[Action item] Count the lines in the listing below that contain the string "click", treating case as significant, and reply with the count only.

Records from a data collection
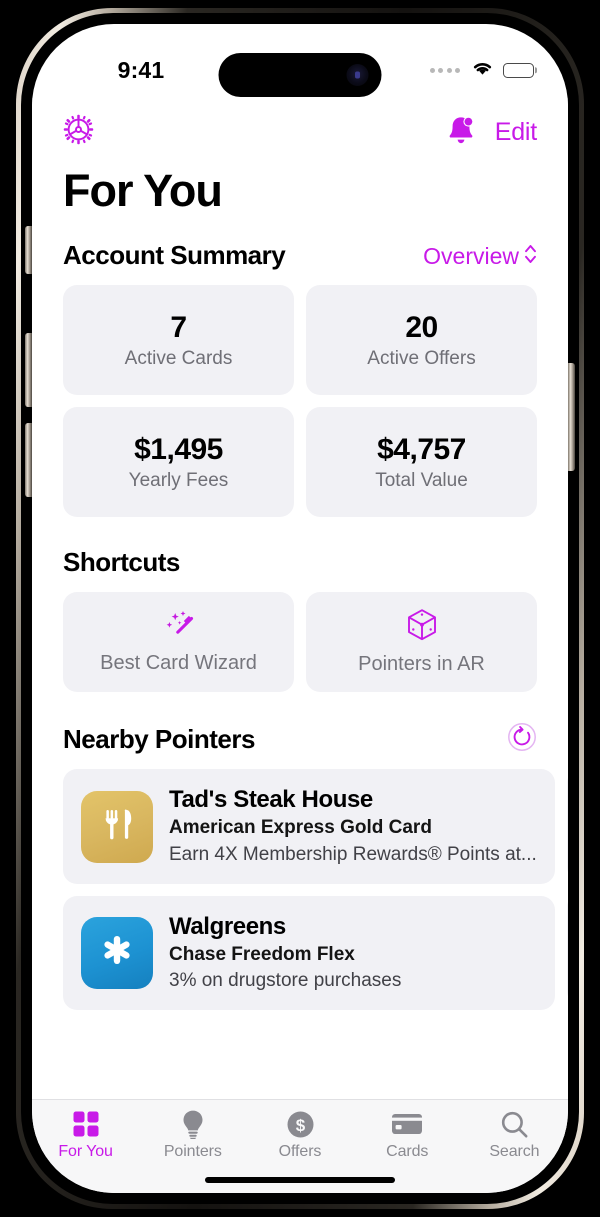  Describe the element at coordinates (300, 1180) in the screenshot. I see `home-indicator` at that location.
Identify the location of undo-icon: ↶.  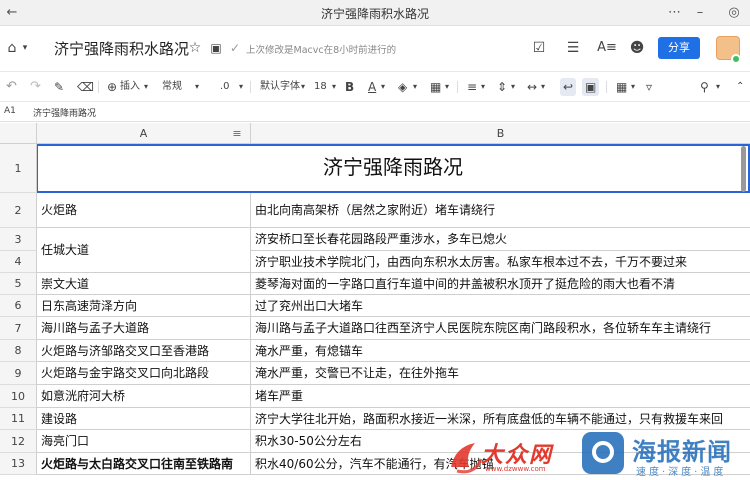
(12, 87).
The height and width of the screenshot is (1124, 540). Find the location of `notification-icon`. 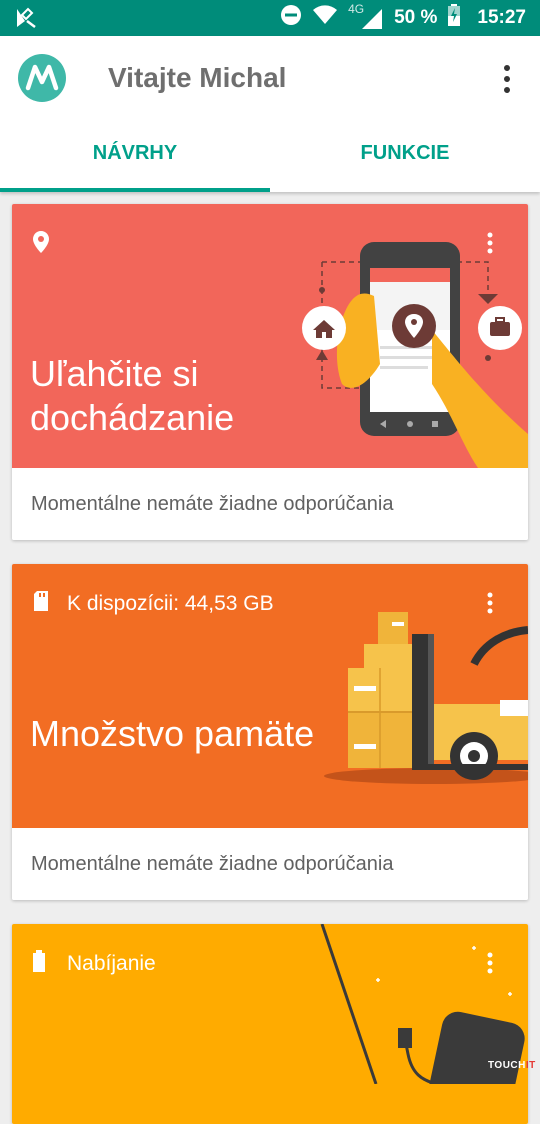

notification-icon is located at coordinates (26, 18).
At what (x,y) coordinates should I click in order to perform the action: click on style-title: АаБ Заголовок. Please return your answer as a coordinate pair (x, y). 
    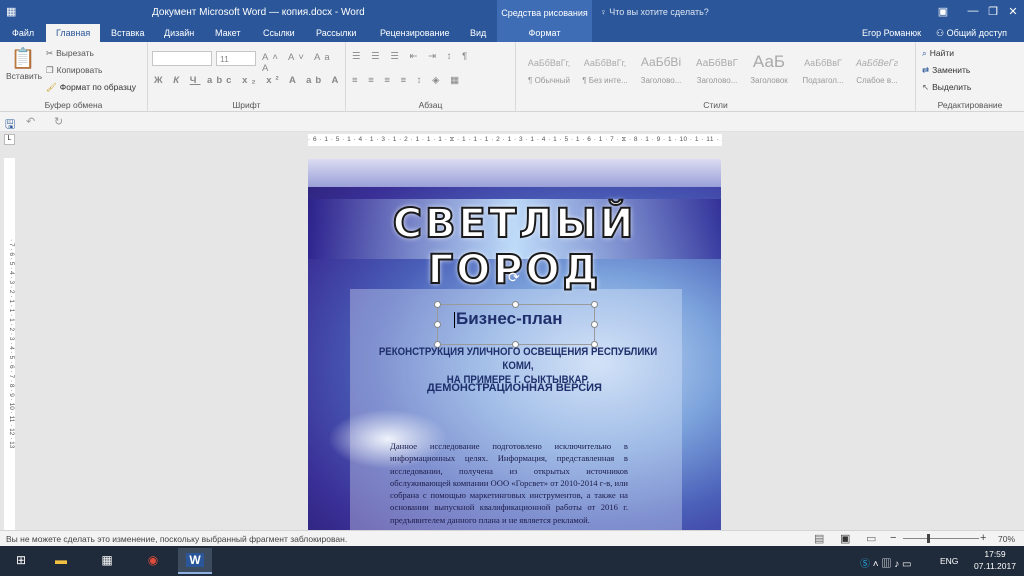
    Looking at the image, I should click on (769, 71).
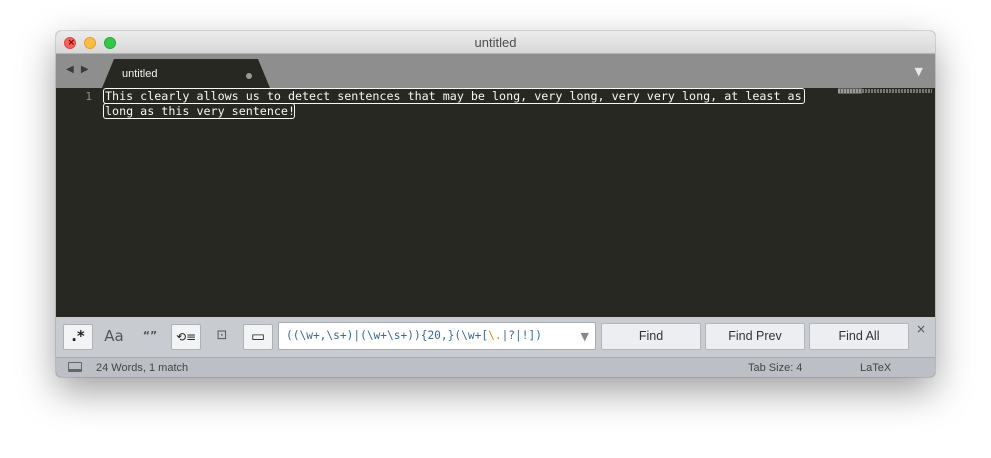 This screenshot has width=991, height=458. Describe the element at coordinates (78, 70) in the screenshot. I see `tab-nav-arrows-icon: ◀ ▶` at that location.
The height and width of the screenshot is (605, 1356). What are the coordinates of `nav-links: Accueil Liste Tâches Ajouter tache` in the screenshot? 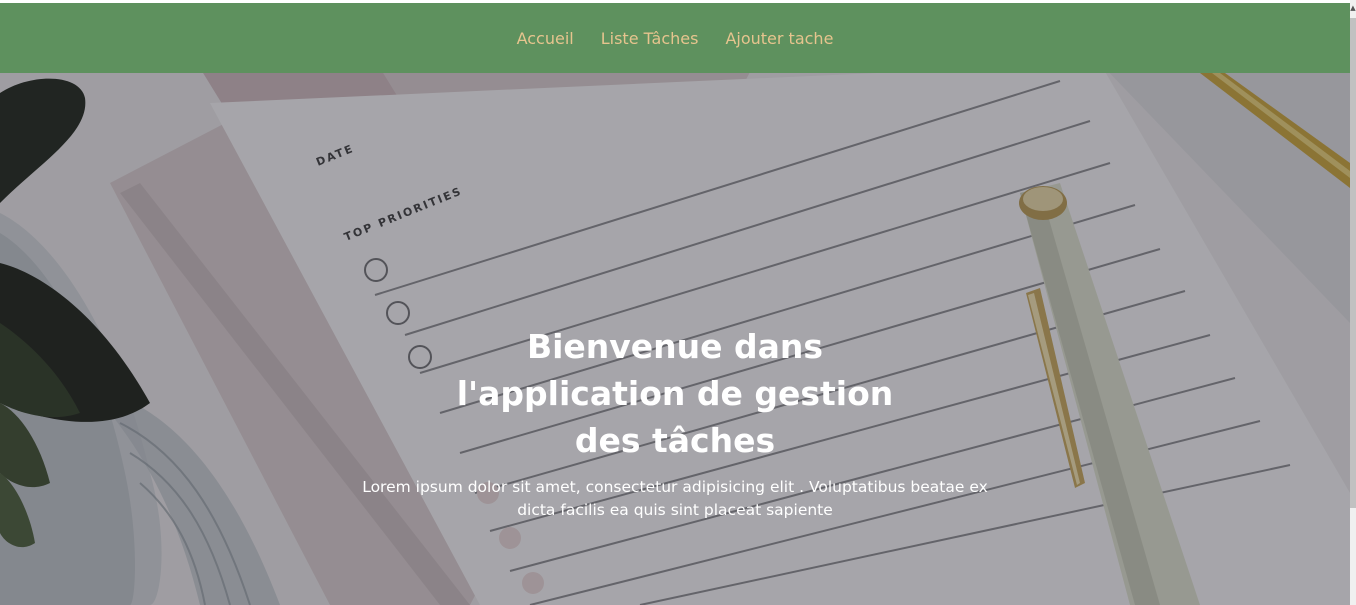 It's located at (676, 38).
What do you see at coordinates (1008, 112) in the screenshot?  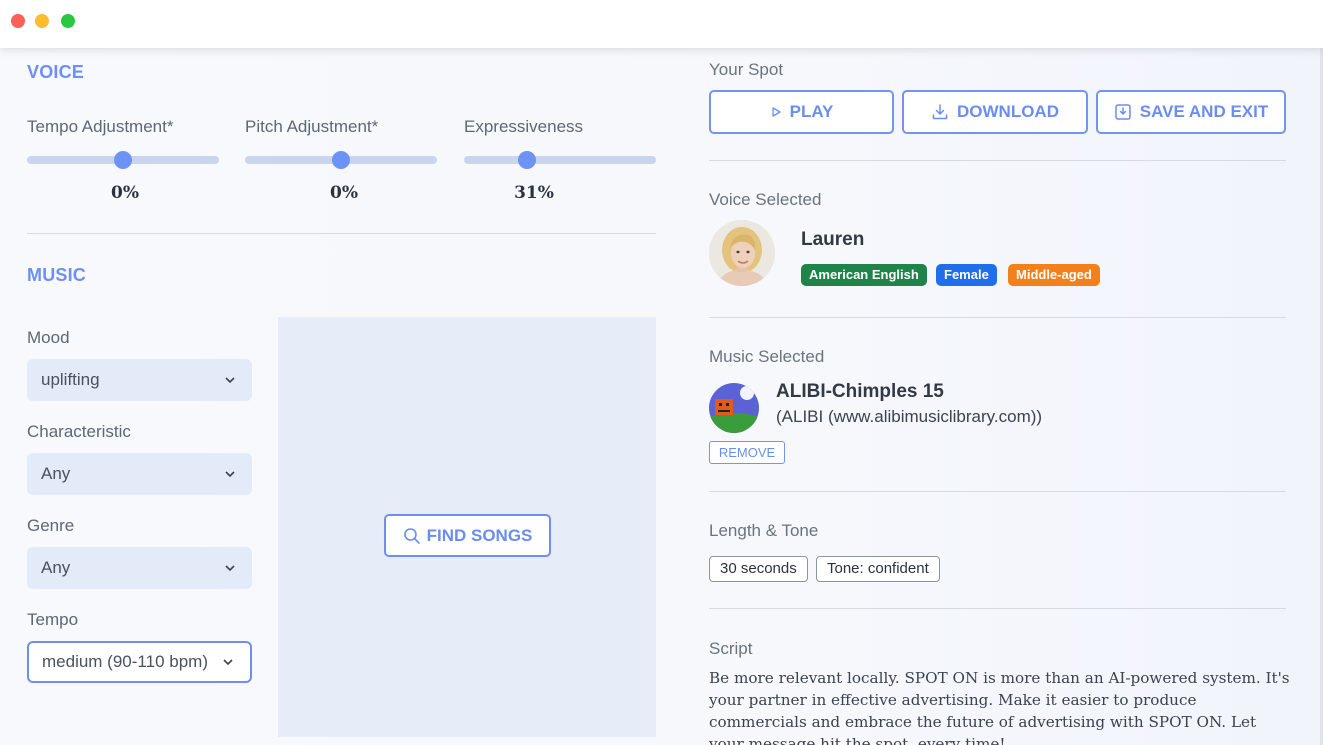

[Output of the exercise] 2